===== VORGEGEBENER TEXT =====

Für diese Auslegung spricht nämlich zum einen die Tatsache, dass im 14. Erwägungsgrund der Richtlinie 97/7 selbst in den Sprachfassungen, die in Art. 6 den Ausdruck "infolge" oder eine ähnliche Formulierung verwenden, die Kosten genannt werden, die vom Verbraucher "im Fall der Ausübung des Widerrufsrechts" getragen werden. Entgegen dem Vorbringen der deutschen Regierung bezieht sich Art. 6 Abs. 1 Unterabs. 1 Satz 2 und Abs. 2 Satz 2 dieser Richtlinie daher auf sämtliche im Rahmen des Vertrags angefallenen Kosten und nicht nur auf die durch den Widerruf verursachten Folgekosten.
Zum anderen ergibt sich aus dem 14. Erwägungsgrund der Richtlinie 97/7 in Bezug auf die Zielsetzung von Art. 6, dass mit dem Verbot, dem Verbraucher im Fall seines Widerrufs die durch den Vertrag entstandenen Kosten aufzuerlegen, gewährleistet werden soll, dass das in dieser Richtlinie festgelegte Widerrufsrecht "mehr als ein bloß formales Recht" ist (vgl. dazu Urteil vom , Messner, C-489/07, noch nicht in der amtlichen Sammlung veröffentlicht, Randnr. 19). Da mit Art. 6 daher eindeutig das Ziel verfolgt wird, den Verbraucher nicht von der Ausübung seines Widerrufsrechts abzuhalten, liefe eine Auslegung, nach der es den Mitgliedstaaten erlaubt wäre, eine Regelung vorzusehen, die dem Verbraucher im Fall eines solchen Widerrufs die Kosten der Zusendung in Rechnung stellt, diesem Ziel zuwider.
Wie bereits dargelegt, gestattet es Art. 6 Abs. 1 Unterabs. 1 Satz 2 und Abs. 2 Satz 2 dieser Richtlinie dem Lieferer nur, dem Verbraucher im Fall des Widerrufs die unmittelbaren Kosten der Rücksendung der Waren aufzuerlegen.

===== ZEILENAUSZÜGE =====

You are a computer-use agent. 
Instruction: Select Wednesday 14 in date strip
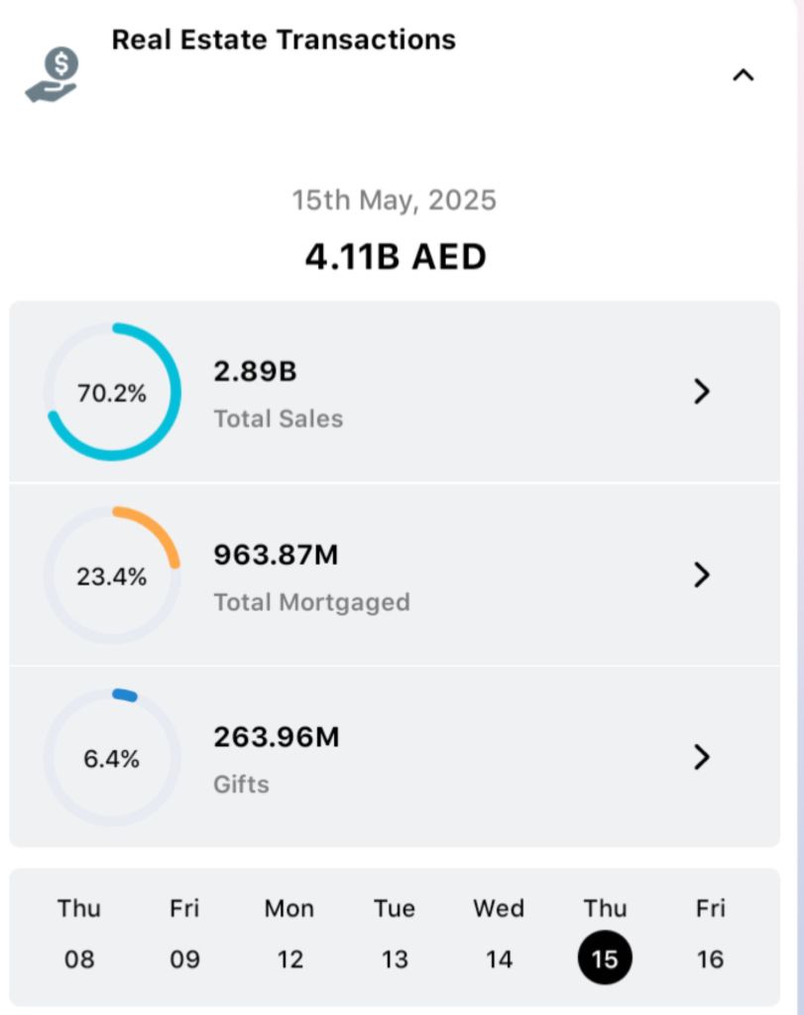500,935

=====
===== ZEILENAUSZÜGE =====

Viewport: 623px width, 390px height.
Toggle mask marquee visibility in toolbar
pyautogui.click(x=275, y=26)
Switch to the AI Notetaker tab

=====
===== ZEILENAUSZÜGE =====

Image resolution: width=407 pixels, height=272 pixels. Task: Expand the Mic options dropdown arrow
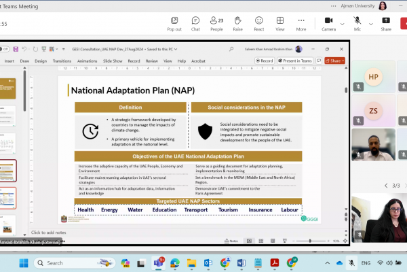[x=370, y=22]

=====

AUFGABE 1 –
Zitieren Sie aus dem Text zum Widerrufsrecht wortgetreu den Abschnitt, der bei den Worten „Zum anderen ergibt“ einsetzt und nach den Worten „diesem Ziel zuwider.“ endet.
AUFGABE 2 –
Geben Sie den Absatz des Textes zum Widerrufsrecht, der mit „Für diese Auslegung spricht nämlich zum einen“ beginnt, in kürzerer Form wieder und behalten Sie dabei seine wesentlichen Aussagen bei.

LÖSUNG 1 –
Zum anderen ergibt sich aus dem 14. Erwägungsgrund der Richtlinie 97/7 in Bezug auf die Zielsetzung von Art. 6, dass mit dem Verbot, dem Verbraucher im Fall seines Widerrufs die durch den Vertrag entstandenen Kosten aufzuerlegen, gewährleistet werden soll, dass das in dieser Richtlinie festgelegte Widerrufsrecht "mehr als ein bloß formales Recht" ist (vgl. dazu Urteil vom , Messner, C-489/07, noch nicht in der amtlichen Sammlung veröffentlicht, Randnr. 19). Da mit Art. 6 daher eindeutig das Ziel verfolgt wird, den Verbraucher nicht von der Ausübung seines Widerrufsrechts abzuhalten, liefe eine Auslegung, nach der es den Mitgliedstaaten erlaubt wäre, eine Regelung vorzusehen, die dem Verbraucher im Fall eines solchen Widerrufs die Kosten der Zusendung in Rechnung stellt, diesem Ziel zuwider.

LÖSUNG 2 –
Für diese Auslegung spricht zunächst, dass der 14. Erwägungsgrund der Richtlinie 97/7 die Kosten nennt, die der Verbraucher „im Fall der Ausübung des Widerrufsrechts“ trägt. Das gilt auch in den Sprachfassungen, die in Art. 6 „infolge“ oder eine ähnliche Formulierung verwenden. Entgegen dem Vorbringen der deutschen Regierung erfasst Art. 6 Abs. 1 Unterabs. 1 Satz 2 und Abs. 2 Satz 2 der Richtlinie daher alle im Rahmen des Vertrags angefallenen Kosten und nicht nur die durch den Widerruf verursachten Folgekosten.